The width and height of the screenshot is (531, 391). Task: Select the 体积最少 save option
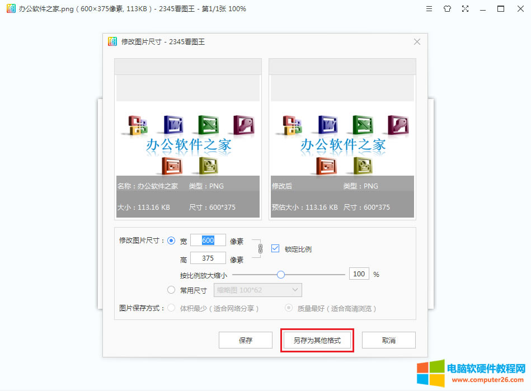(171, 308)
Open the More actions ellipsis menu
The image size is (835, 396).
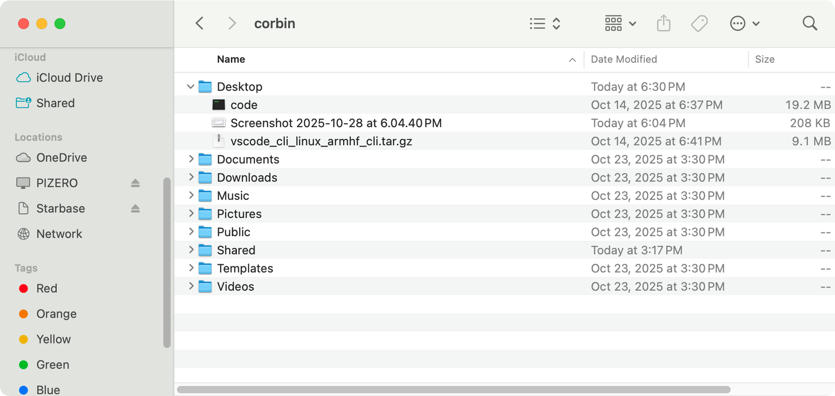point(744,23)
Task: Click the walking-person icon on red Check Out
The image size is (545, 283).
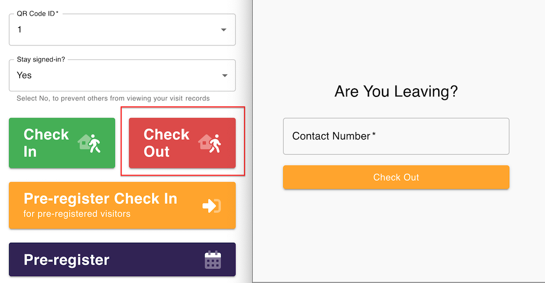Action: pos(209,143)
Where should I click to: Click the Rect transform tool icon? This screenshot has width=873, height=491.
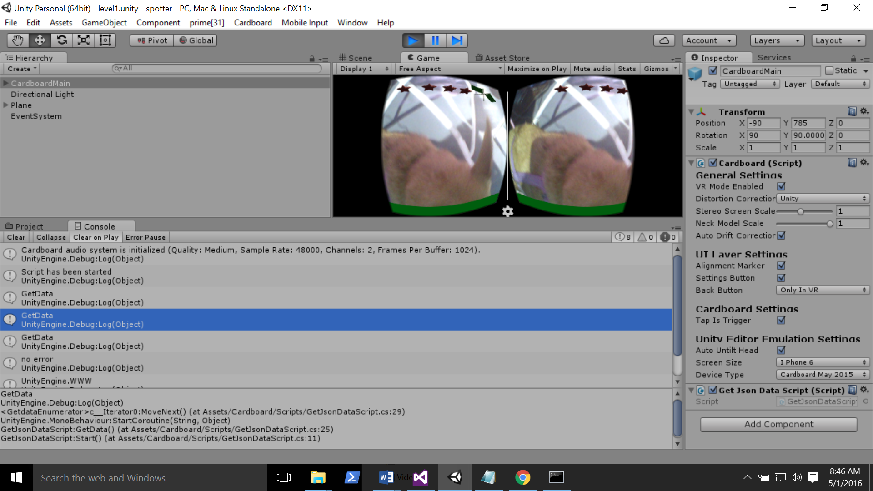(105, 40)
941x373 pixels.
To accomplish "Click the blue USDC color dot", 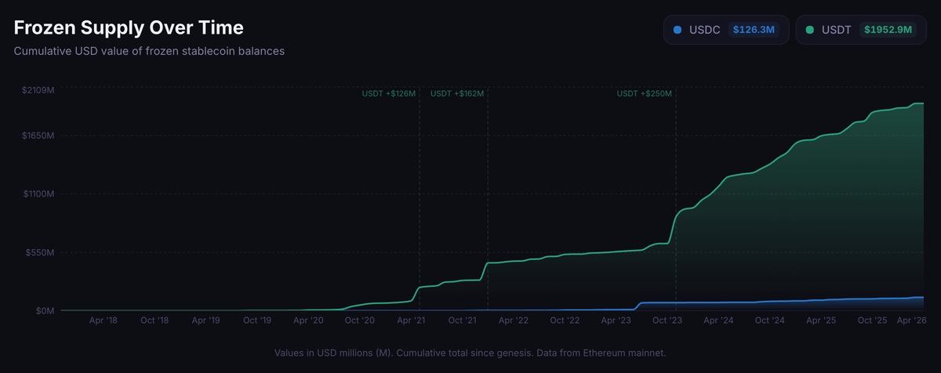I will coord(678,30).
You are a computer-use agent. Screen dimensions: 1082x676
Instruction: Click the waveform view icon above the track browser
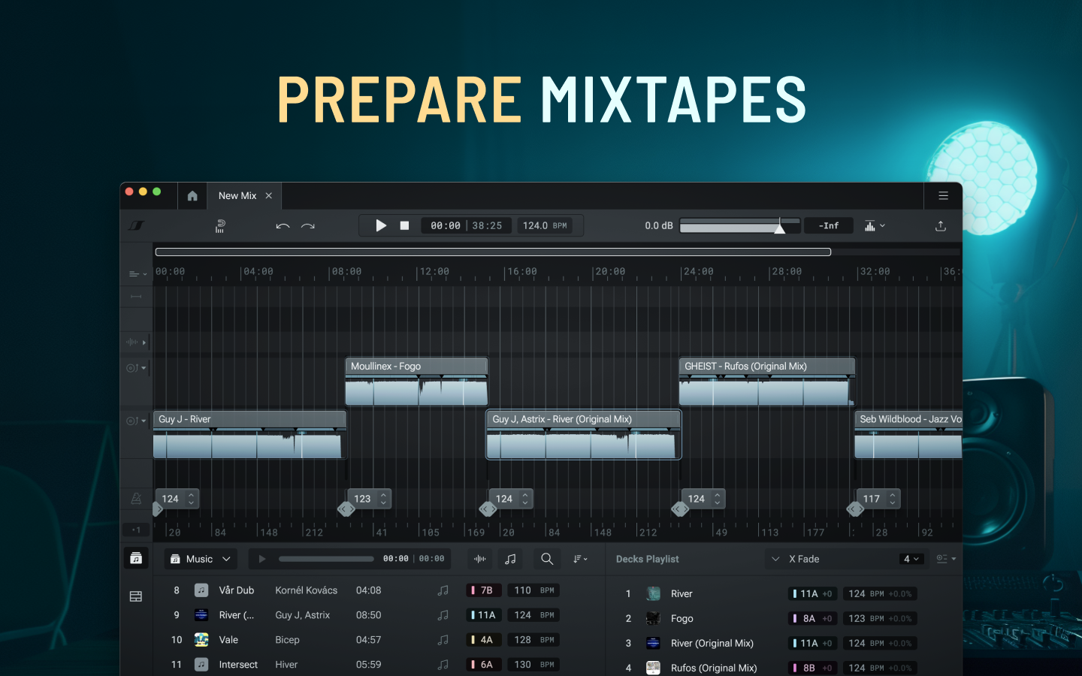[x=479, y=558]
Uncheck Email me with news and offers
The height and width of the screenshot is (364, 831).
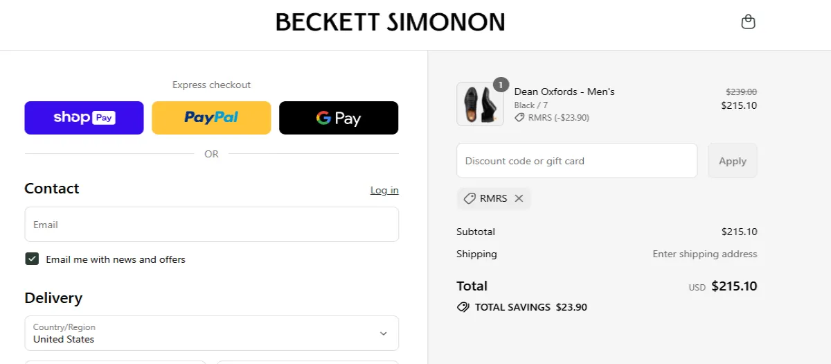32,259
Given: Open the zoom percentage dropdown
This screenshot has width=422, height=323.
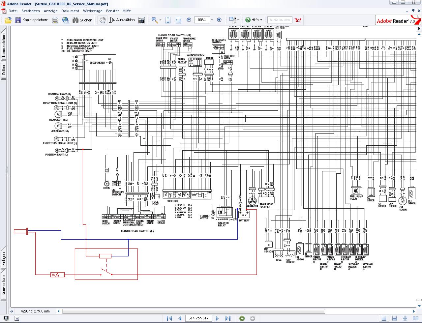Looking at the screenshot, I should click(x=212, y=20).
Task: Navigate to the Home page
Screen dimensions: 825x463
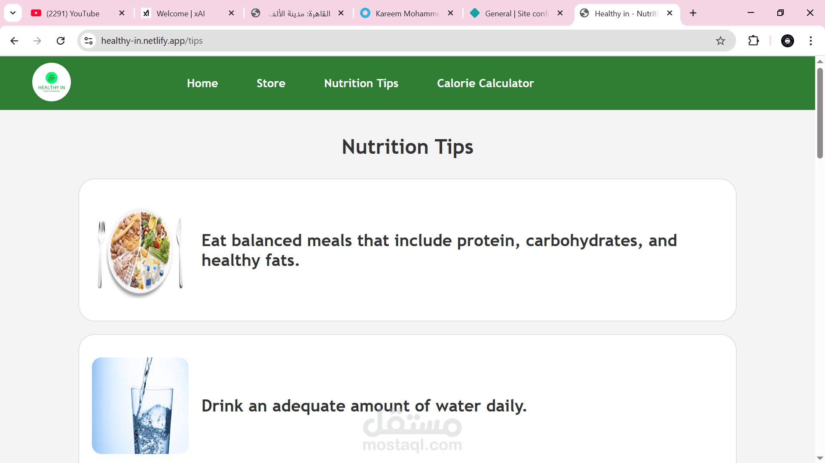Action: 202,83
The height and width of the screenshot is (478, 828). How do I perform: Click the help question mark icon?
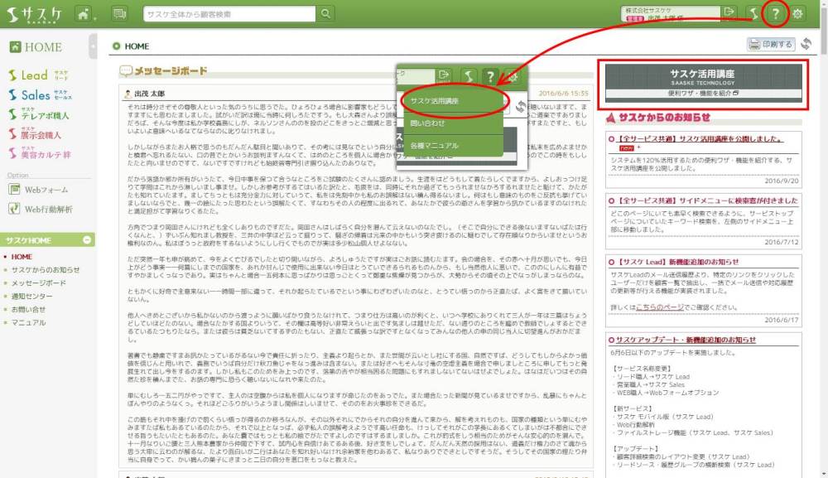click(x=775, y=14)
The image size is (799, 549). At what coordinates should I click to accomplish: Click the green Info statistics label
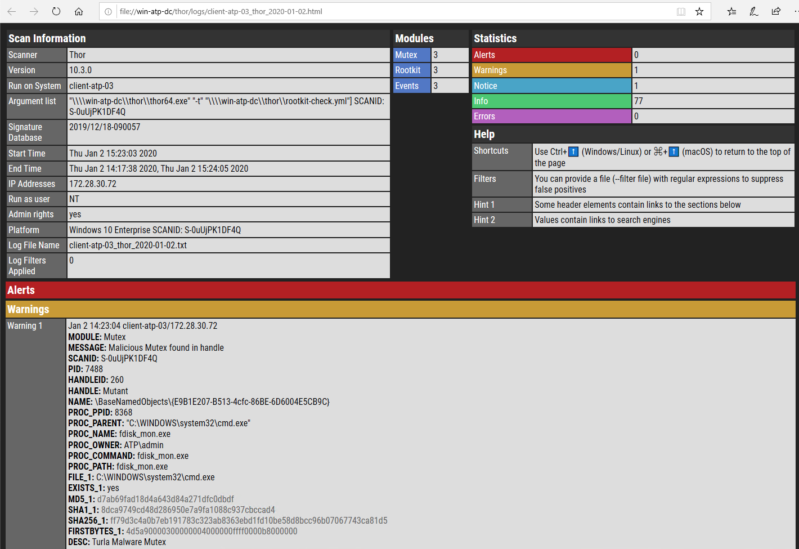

----

• _Given problem_
Write out again the data from its first line up to and including the line containing "Action: pos(209,143)". Leave the pictures out of your answer.

• _The result_
The width and height of the screenshot is (531, 391). Task: Select the 体积最少 save option
(171, 308)
Open the More actions ellipsis menu
The image size is (835, 396).
point(744,23)
Task: Click the walking-person icon on red Check Out
The image size is (545, 283).
Action: pos(209,143)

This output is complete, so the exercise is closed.